Embracing the New Age of Automation

Posted by hkarner - 17. Januar 2018

Christopher Pissarides

Christopher Pissarides, a Nobel laureate in economics, is Professor of Economics at the London School of Economics.

Jacques Bughin

Jacques Bughin is a director of the McKinsey Global Institute and a senior partner at McKinsey & Company.

With rapid advances in automation and artificial intelligence in recent years, many are worried about a jobless future and sky-high levels of inequality. But the large-scale technologically driven shift currently underway should be welcomed, and its adverse effects should be managed with proactive policies to reinvest in workers.

LONDON – Ever since early-nineteenth-century textile workers destroyed the mechanical looms that threatened their livelihoods, debates over automation have conjured gloom-and-doom scenarios about the future of work.
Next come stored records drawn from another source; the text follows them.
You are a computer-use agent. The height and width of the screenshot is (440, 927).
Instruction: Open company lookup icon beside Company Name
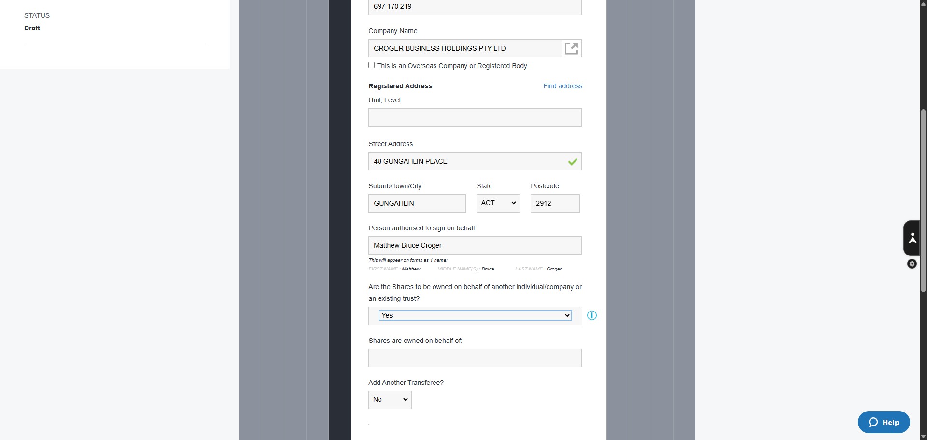[572, 48]
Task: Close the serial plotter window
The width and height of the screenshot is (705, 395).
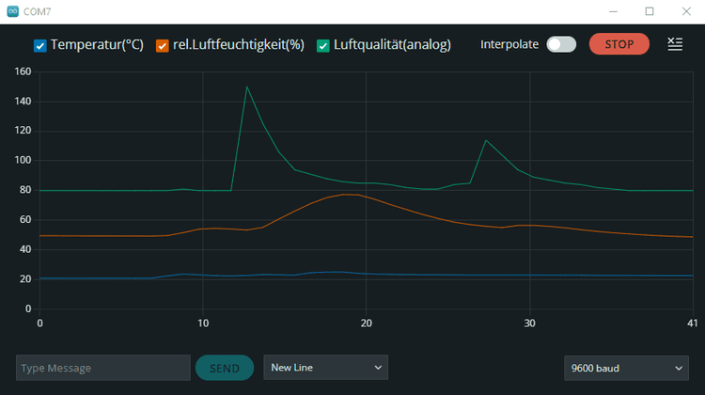Action: tap(685, 11)
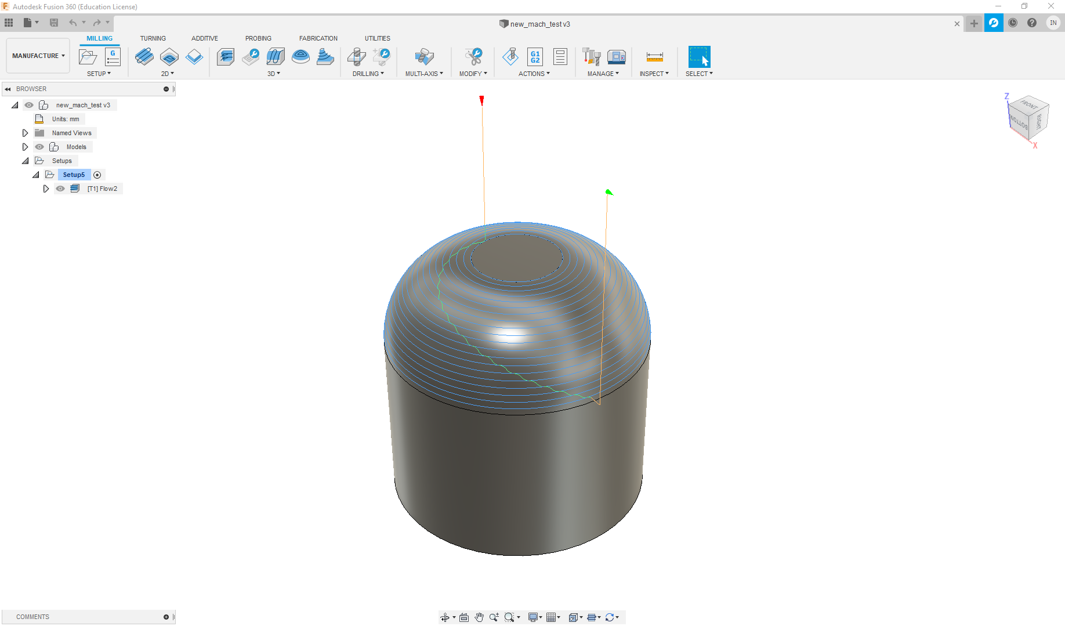Click the Setup Sheet icon
Image resolution: width=1065 pixels, height=626 pixels.
[x=560, y=57]
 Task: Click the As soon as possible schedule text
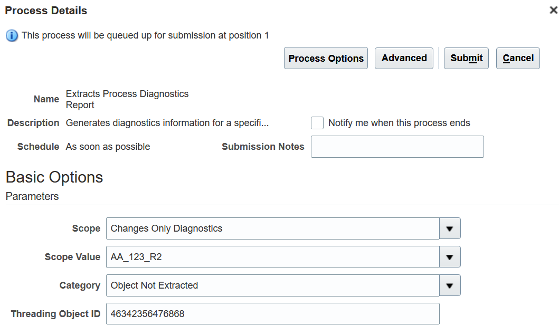[x=108, y=147]
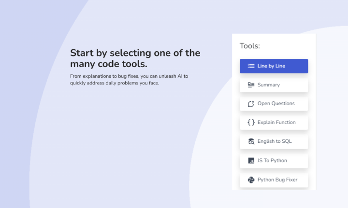Viewport: 348px width, 208px height.
Task: Select the Line by Line tool
Action: (x=274, y=66)
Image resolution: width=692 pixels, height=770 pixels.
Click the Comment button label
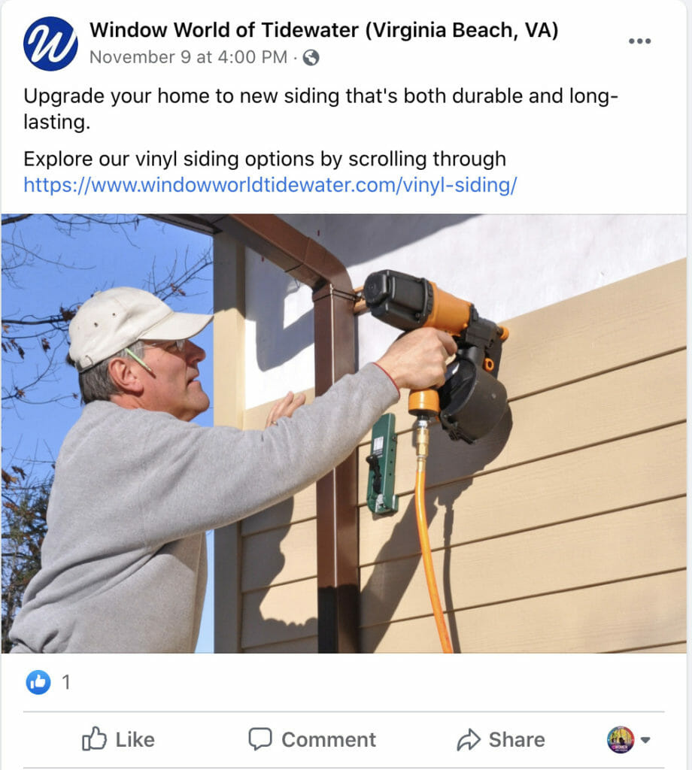click(329, 740)
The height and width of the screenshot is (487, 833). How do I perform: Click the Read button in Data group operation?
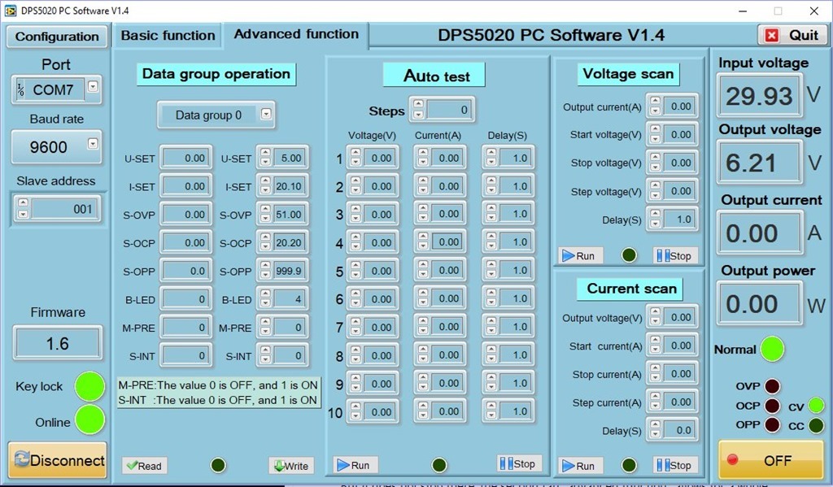[143, 466]
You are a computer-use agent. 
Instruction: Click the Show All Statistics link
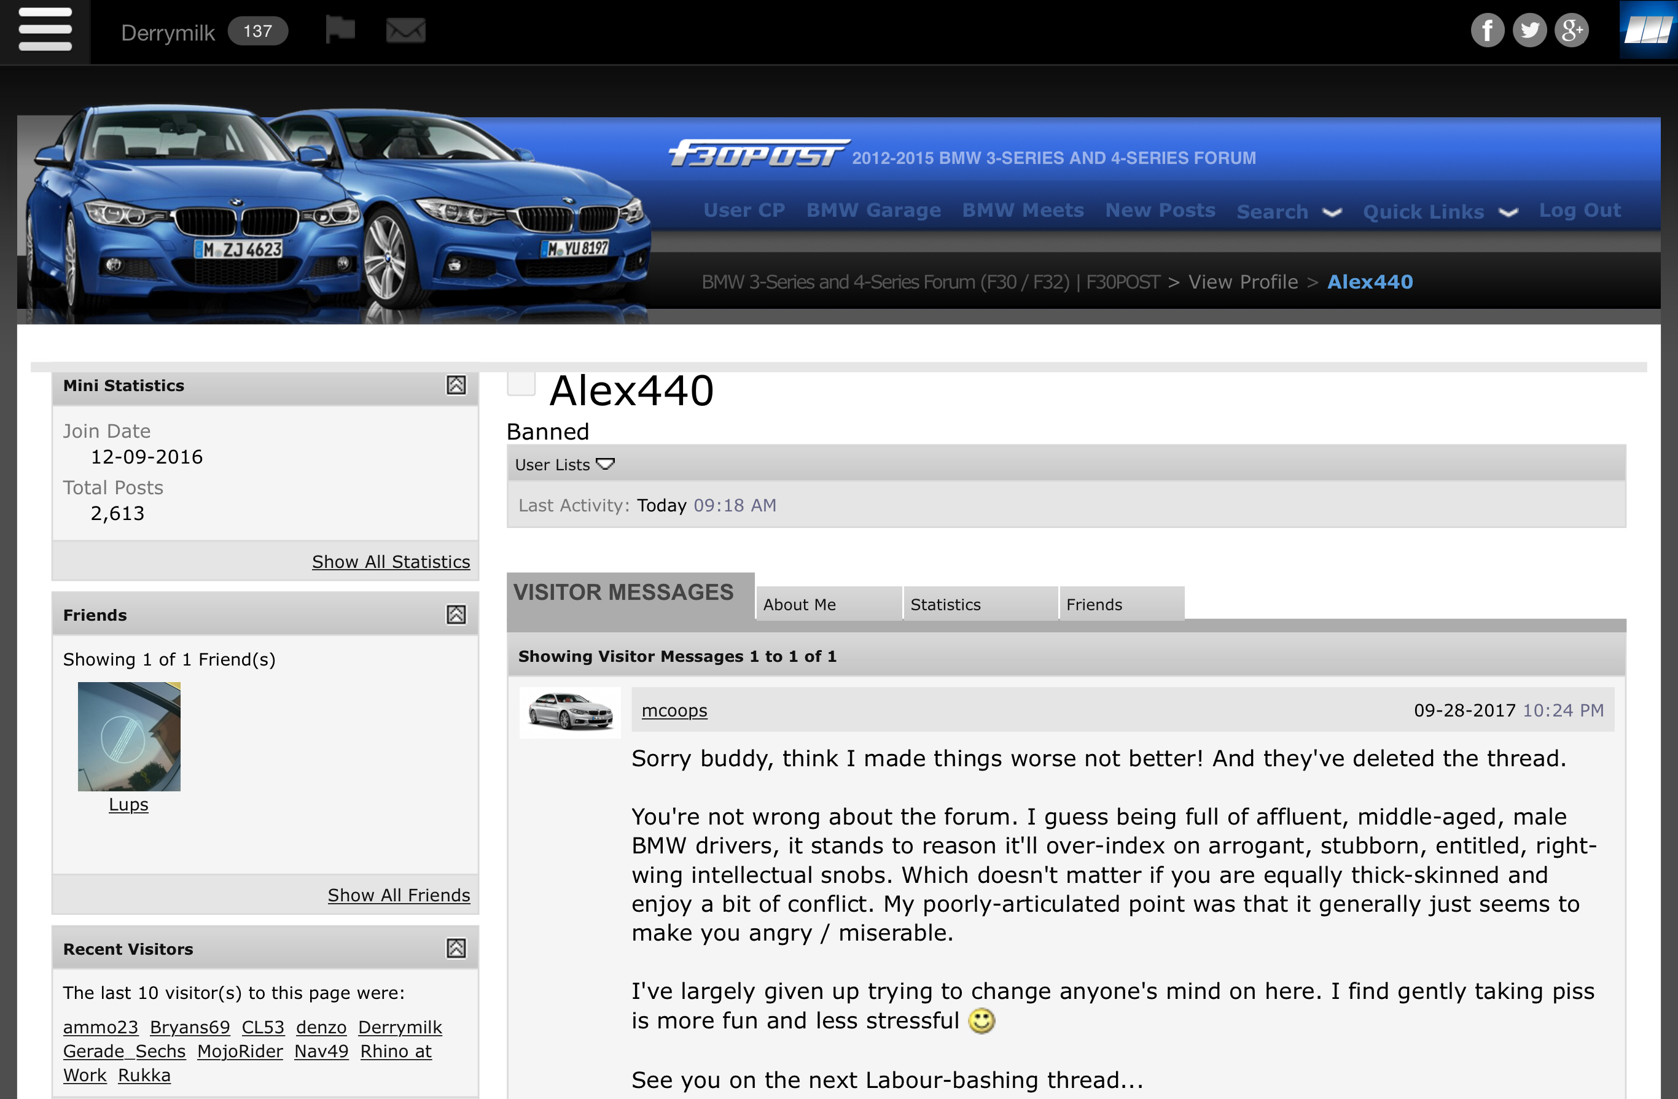coord(391,562)
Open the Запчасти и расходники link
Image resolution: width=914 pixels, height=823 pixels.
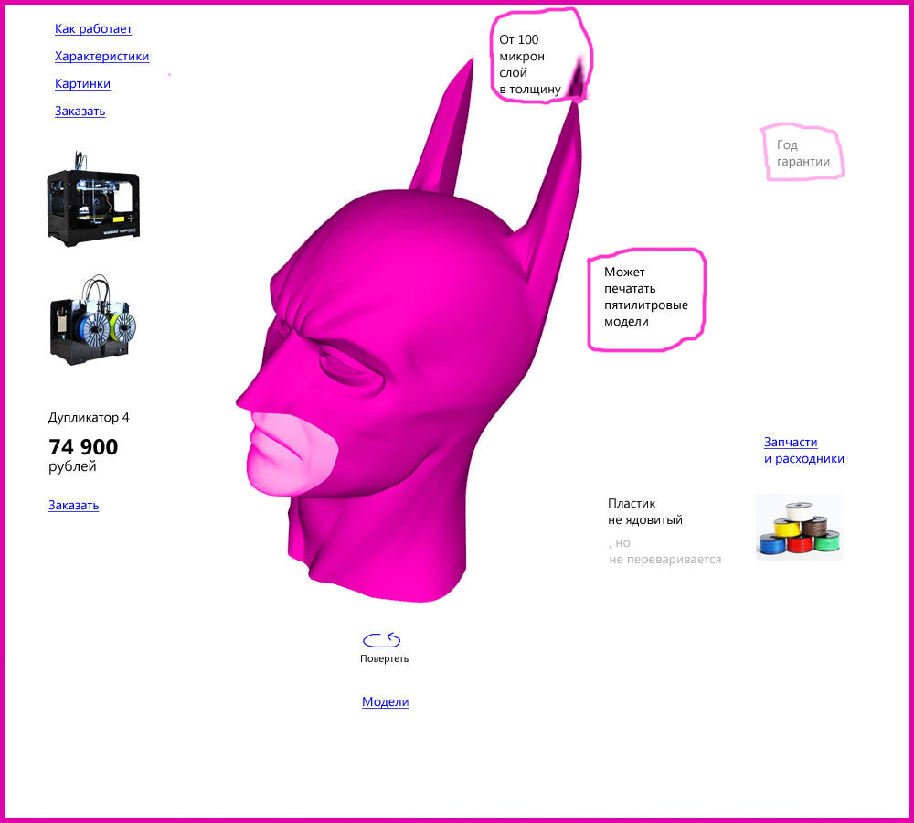click(x=803, y=451)
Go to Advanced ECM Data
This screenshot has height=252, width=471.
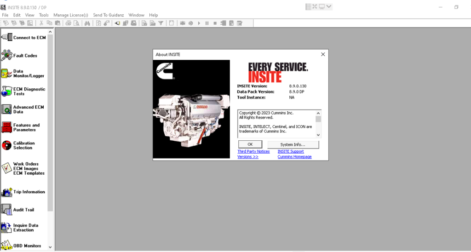click(x=7, y=109)
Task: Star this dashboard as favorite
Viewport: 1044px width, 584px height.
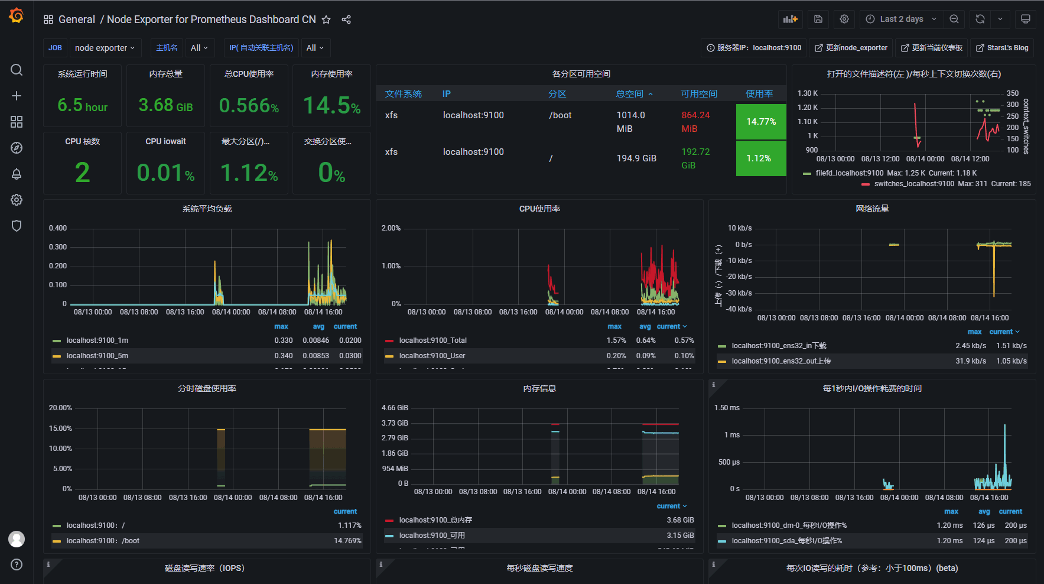Action: [x=326, y=20]
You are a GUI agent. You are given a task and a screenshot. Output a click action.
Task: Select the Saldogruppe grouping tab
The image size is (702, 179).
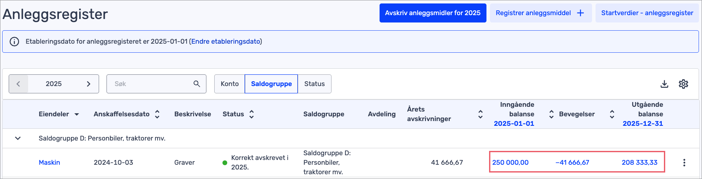[271, 84]
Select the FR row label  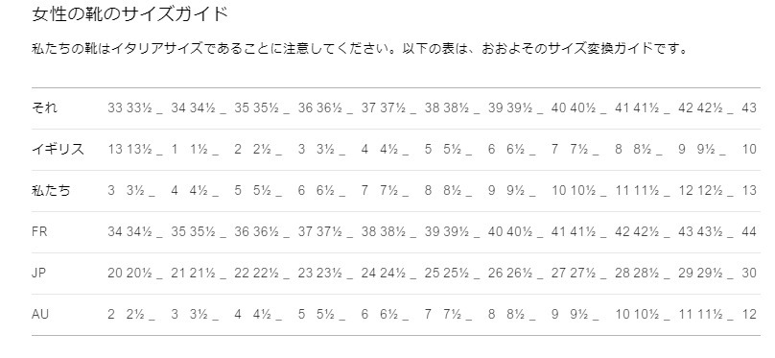39,231
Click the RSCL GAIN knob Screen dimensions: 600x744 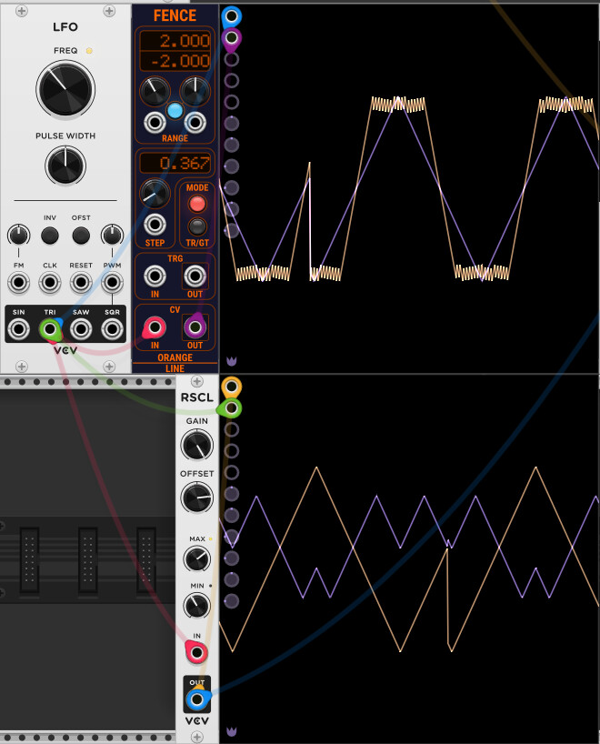(195, 445)
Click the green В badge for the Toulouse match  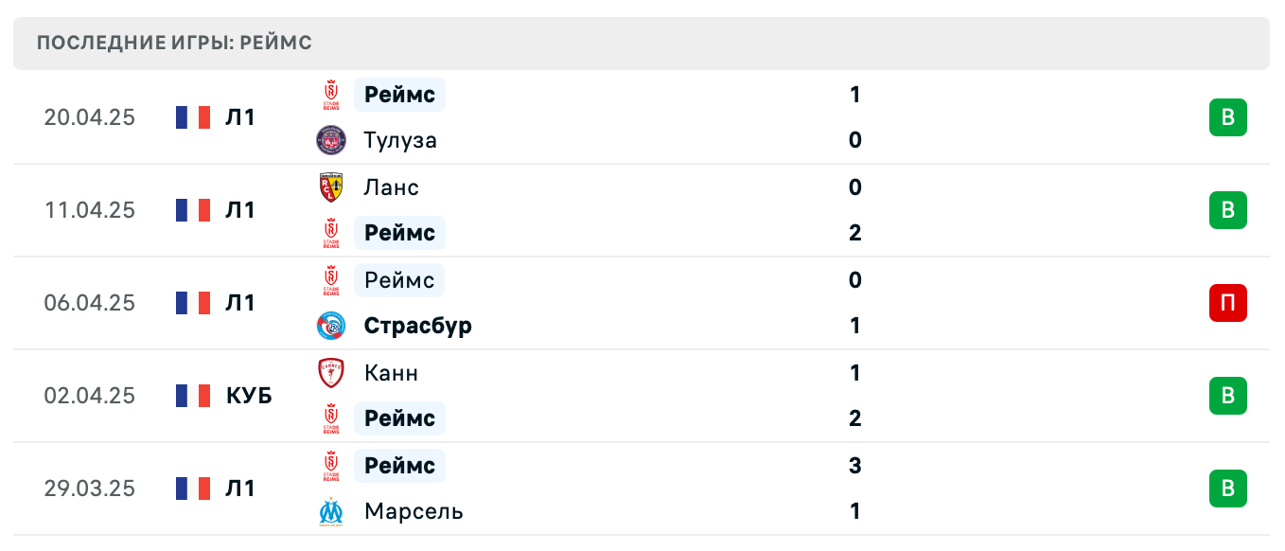pyautogui.click(x=1228, y=117)
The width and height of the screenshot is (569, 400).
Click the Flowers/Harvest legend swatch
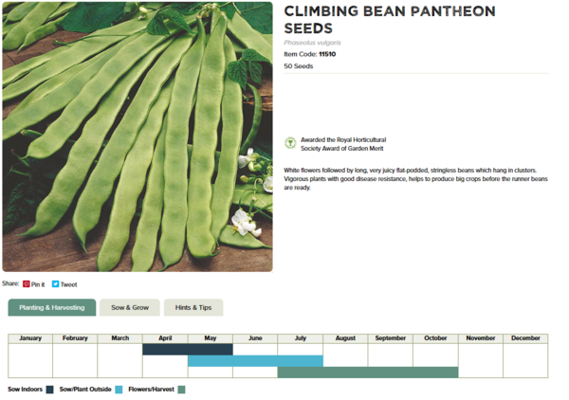pos(181,389)
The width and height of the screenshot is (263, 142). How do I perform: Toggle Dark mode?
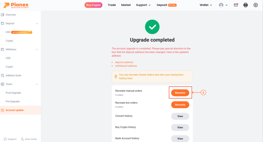[x=29, y=139]
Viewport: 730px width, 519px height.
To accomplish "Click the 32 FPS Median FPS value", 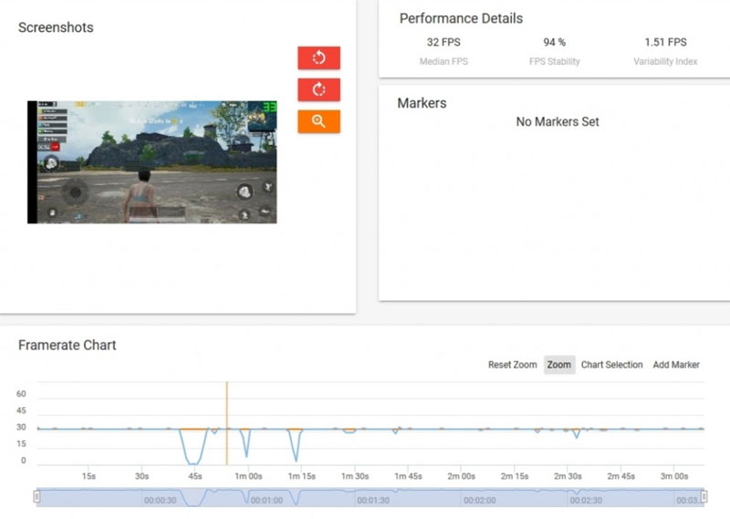I will (442, 42).
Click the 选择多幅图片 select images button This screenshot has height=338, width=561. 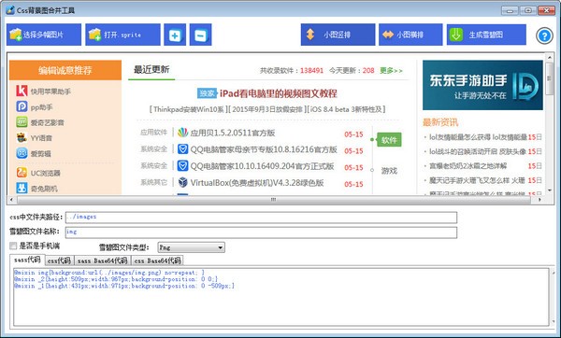[x=44, y=35]
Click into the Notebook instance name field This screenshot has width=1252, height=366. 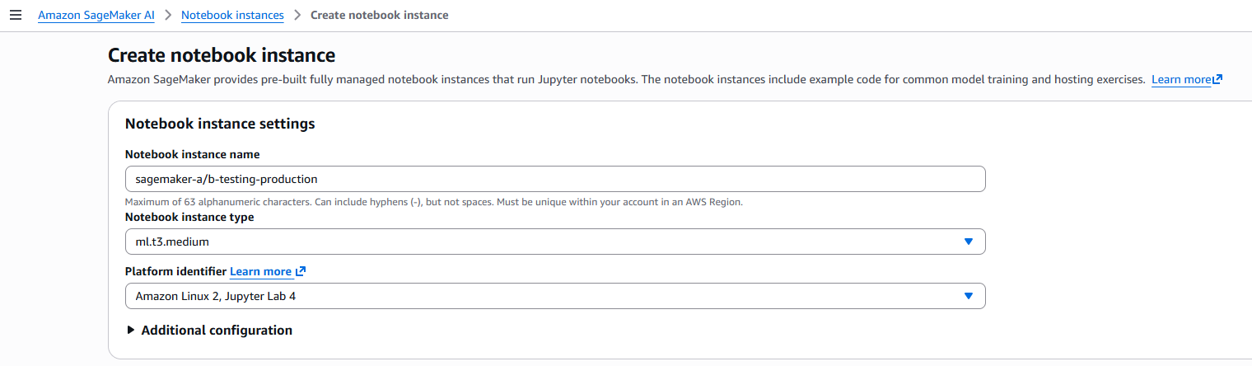pos(554,179)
With another era of automation upon us, how nervous about the future of our own livelihoods should we be?

A recent report by the McKinsey Global Institute estimates that, depending on a country’s level of development, advances in automation will require 3-14% of workers worldwide to change occupations or upgrade their skills by the year 2030. Already, about 10% of all jobs in Europe have disappeared since 1990 during the first wave of routine-based technological change. And with advances in artificial intelligence (AI), which affects a broader range of tasks, that share could double in the coming years.

Historically, job displacement has occurred in waves, first with the structural shift from agriculture to manufacturing, and then with the move from manufacturing to services. But throughout that process, productivity gains have been reinvested to create new innovations, jobs, and industries, driving economic growth as older, less productive jobs are replaced with more advanced occupations. Den Rest des Beitrags lesen »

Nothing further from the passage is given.